Today’s News - Friday, November 21, 2008
• Arieff expounds on why blue (i.e. water) is the new green.
• A study points to ways Toronto must step up its efforts if it hopes to achieve the objectives of its green development plan.
• Buki claims HUD's plan to help the "hardest hit homeowners and neighborhoods needs to weigh efficacy and intelligent intervention - outcomes, not output, or few places will be saved."
• Steer says that especially in down times, the profession must "still train and keep the right people" and stress that "we are flexible, adaptable and still open for business."
• Controversy still swirls around Gehry's Tolerance Museum in Jerusalem.
• Litt reports it's back to the drawing boards to refine Cleveland Institute of Art expansion.
• It's better news for Beha and Museum of Fine Arts, Boston.
• And for Metropolitan Workshop, tapped to design Libyan conflict museum in Tripoli.
• Blum plumbs Corner to find out how/why he "has helped reinvent the field of landscape architecture."
• Dunlop delights in the Fontainebleau's "splendid face-lift."
• Gough counters counterterrorism competition, asking students to boycott contest that "propagates paranoia" (others agree, but not all).

### WORK TO DO
Continue the architecture news digest above with a few more bulleted items in the same clipped style.

### DATA EXCERPT
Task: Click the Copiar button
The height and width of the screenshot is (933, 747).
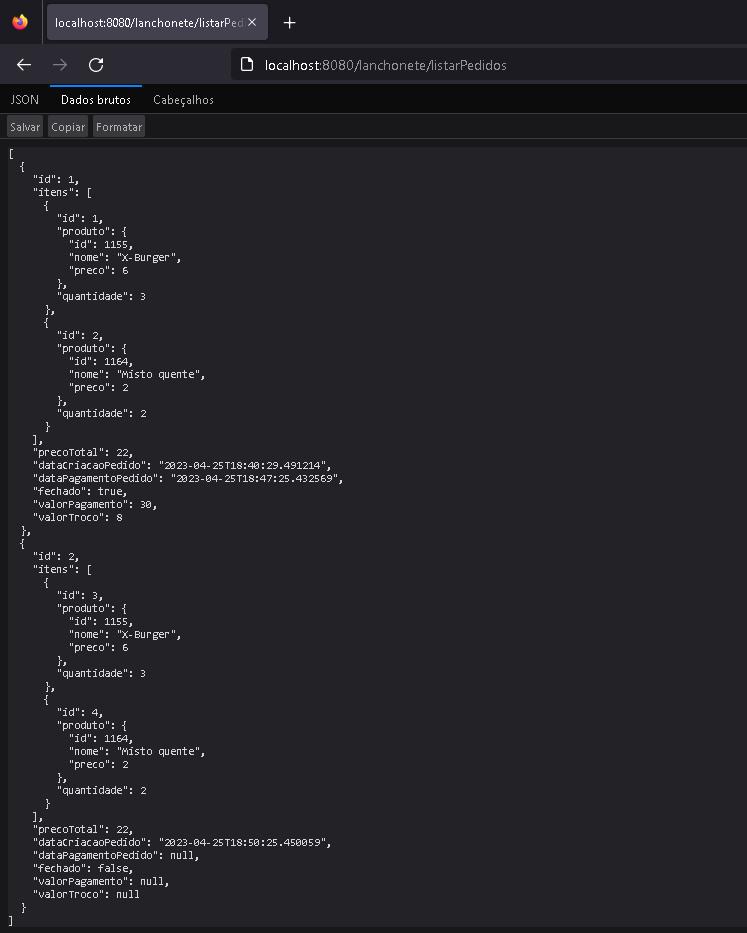Action: coord(67,126)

### ANSWER TO THE TASK
• Weekend diversions: a director examines how film uses present-day architecture to portray the future.
• Mays takes in "Unbuilt Toronto" at ROM; he's amazed, but "the architecture Toronto didn't get deserves more room to breathe."
• Holl talks about how he uses watercolors, now on view at MoMA, as a springboard toward the creation of architecture (lots of pix!).
• Heathcote says "Imprint" by Daniel Eatock is filled with "tiny delights" that will 'make you smile and perhaps even change the way you see the city."
• "Japanese Identities - Architecture between Aesthetics and Nature" by Yuichiro Edagawa is a "unique guidebook" to Japan's cultural heritage.
• Cameron Diaz joins Architecture for Humanity's Cameron Sinclair Sundance Channel's "Iconoclasts."
• Three we couldn't resist: The World's Top 10 Ugliest Buildings. - Architects' proposals to redecorate Obama's Oval Office. - Where on Earth...can you pinpoint where these famous (and not so famous) buildings are?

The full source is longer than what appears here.